Cela pose donc la question de la légitimité du droit et surtout de ses représentants. Quand des juristes représentants des intérêts privés (et payés pas des groupes privés accessoirement...) façonnent les lois qui régissent le quotidien des citoyens, je maintiens qu’il y a là conflit d’intérêt et anticonstitutionnalité. Je prétends que les intérêts privés (lobbies) priment sur l’intérêt public et donc sur le peuple. De fait, il me semble qu’il serait louable de redéfinir le champ d’action de la justice, le rôle de ses acteurs et les applications du droit. Cela n’est possible que via une simplification du jargon juridique, des textes de lois (à la fois en nombre, en densité et en technicité).
 
À mon sens, la technicité du droit (on retrouve cela en économie), sert à tenir éloigné le citoyen des affaires de la justice. En maintenant ce jargon, les hommes de lois établissent un lien de dépendance du citoyen à leur égard. Puisque le juriste est le seul à comprendre ce dont il s’agit, il est normal que lui soit confiée la mission de penser et de définir la loi. Supprimer cette technicité artificielle, c’est donner à chacun les outils pour se défendre, les moyens de faire valoir ses droits. Dès lors, tout avilissement au nom de la loi devient plus difficile. La plupart des citoyens ne sont pas au fait des recours possibles en cas de litige avec un employeur, avec un opérateur téléphonique, il est impossible de comprendre un simple contrat de téléphonie mobile.

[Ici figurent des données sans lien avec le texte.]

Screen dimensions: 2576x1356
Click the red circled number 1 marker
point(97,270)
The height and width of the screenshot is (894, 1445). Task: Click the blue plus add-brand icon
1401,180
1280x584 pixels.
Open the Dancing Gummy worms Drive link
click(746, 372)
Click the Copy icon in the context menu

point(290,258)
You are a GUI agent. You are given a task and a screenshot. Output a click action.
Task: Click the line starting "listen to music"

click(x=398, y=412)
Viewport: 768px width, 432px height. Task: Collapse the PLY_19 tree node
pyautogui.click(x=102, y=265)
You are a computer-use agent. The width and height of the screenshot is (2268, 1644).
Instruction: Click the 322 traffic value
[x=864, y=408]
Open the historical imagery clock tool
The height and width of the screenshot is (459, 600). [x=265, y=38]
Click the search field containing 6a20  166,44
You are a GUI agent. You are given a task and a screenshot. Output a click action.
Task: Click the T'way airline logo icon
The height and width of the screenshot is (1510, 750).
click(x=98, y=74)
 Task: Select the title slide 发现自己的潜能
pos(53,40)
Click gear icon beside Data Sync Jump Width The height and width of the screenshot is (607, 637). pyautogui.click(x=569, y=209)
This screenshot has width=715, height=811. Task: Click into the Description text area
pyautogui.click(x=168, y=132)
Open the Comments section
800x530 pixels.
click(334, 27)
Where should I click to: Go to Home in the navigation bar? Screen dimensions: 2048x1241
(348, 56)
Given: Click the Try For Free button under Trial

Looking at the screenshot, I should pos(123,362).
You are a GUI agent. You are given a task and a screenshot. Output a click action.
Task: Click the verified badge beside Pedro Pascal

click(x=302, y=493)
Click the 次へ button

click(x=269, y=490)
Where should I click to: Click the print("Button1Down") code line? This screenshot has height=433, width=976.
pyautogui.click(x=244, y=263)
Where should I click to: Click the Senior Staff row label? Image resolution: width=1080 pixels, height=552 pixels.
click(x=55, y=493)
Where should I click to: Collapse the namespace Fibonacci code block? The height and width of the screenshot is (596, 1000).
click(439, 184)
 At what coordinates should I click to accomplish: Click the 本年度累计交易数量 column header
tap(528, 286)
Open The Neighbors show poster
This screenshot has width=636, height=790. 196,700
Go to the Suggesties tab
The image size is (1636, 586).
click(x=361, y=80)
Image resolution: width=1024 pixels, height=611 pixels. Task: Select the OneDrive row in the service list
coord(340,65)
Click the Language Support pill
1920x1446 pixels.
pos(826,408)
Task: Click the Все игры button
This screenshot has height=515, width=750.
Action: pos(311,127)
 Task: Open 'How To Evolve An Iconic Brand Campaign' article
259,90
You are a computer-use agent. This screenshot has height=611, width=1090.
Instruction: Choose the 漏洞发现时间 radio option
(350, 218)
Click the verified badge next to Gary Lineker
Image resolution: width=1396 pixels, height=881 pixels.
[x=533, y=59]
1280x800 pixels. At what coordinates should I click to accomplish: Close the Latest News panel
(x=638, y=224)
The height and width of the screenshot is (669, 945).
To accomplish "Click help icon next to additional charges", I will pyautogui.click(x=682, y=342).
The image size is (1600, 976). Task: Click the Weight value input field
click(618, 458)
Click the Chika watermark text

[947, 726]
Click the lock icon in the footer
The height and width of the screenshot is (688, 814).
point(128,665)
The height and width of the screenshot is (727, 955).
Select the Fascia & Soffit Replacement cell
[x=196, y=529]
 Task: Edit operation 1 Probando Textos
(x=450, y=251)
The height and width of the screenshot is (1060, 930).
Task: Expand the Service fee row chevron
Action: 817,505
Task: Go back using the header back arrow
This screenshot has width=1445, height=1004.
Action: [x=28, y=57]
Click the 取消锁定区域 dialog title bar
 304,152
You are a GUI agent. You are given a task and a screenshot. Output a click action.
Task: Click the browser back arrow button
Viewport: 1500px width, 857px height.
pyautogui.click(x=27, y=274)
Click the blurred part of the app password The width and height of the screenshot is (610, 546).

Les cas sont légions où le citoyen ne sait pas ce qu’il signe. Et je refuse de croire que cela est dû à un manque d’intelligence. Le droit organise et entretient méticuleusement cet état d’ignorance grâce à une trop grande complexité. Et de fait, aujourd’hui, nul n’est censé connaître la loi. Car sinon, cela est bien trop dangereux. Car il faut des inégalités pour que vive une société dite civilisée.
 
Et m’est avis que cela n’ira que de mal en pis à mesure que la société de loi cède le pas à une société de contrats où tout se joue directement entre deux acteurs qui n’ont ni le même accès aux connaissances juridiques, ni les mêmes moyens pour défendre leurs intérêts.
 
Selon que vous serez puissant ou misérable. L’adage de La Fontaine me semble bien plus adéquate pour définir ce qu’est la justice et le droit dans notre pays à l’heure actuelle.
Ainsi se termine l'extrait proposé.